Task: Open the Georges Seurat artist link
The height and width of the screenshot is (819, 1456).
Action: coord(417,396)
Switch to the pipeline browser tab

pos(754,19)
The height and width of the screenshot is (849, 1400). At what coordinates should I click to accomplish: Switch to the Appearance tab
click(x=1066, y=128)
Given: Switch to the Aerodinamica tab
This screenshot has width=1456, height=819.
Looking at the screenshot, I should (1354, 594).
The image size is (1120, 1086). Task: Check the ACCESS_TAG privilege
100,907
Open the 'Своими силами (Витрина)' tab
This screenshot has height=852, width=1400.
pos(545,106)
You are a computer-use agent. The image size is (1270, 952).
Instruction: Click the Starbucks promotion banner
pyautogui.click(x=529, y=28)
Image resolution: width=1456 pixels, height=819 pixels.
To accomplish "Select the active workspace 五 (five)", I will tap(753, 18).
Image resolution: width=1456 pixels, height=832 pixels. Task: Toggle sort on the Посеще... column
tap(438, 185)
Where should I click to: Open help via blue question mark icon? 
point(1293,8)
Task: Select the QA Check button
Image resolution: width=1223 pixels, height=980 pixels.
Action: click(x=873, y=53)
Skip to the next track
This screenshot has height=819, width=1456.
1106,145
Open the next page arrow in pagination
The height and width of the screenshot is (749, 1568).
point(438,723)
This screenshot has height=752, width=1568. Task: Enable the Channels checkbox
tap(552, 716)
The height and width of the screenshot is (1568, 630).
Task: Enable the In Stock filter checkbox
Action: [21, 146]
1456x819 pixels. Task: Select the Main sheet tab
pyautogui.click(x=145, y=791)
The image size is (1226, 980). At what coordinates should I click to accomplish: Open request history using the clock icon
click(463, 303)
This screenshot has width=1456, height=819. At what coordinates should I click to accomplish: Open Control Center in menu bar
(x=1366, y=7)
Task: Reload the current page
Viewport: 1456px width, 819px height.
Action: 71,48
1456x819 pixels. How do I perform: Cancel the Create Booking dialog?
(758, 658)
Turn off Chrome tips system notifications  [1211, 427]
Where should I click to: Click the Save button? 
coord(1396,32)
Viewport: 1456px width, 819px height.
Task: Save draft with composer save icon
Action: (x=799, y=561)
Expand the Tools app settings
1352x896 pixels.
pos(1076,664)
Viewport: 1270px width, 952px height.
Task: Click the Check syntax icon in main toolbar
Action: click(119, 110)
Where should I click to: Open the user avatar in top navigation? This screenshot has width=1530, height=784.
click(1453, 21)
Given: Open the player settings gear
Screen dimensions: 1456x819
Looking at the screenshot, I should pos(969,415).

# EXERCISE BRIEF
Copy out each line of the listing that holds the word "next".

# OUTPUT FOR THIS TASK
Skip to the next track
Open the next page arrow in pagination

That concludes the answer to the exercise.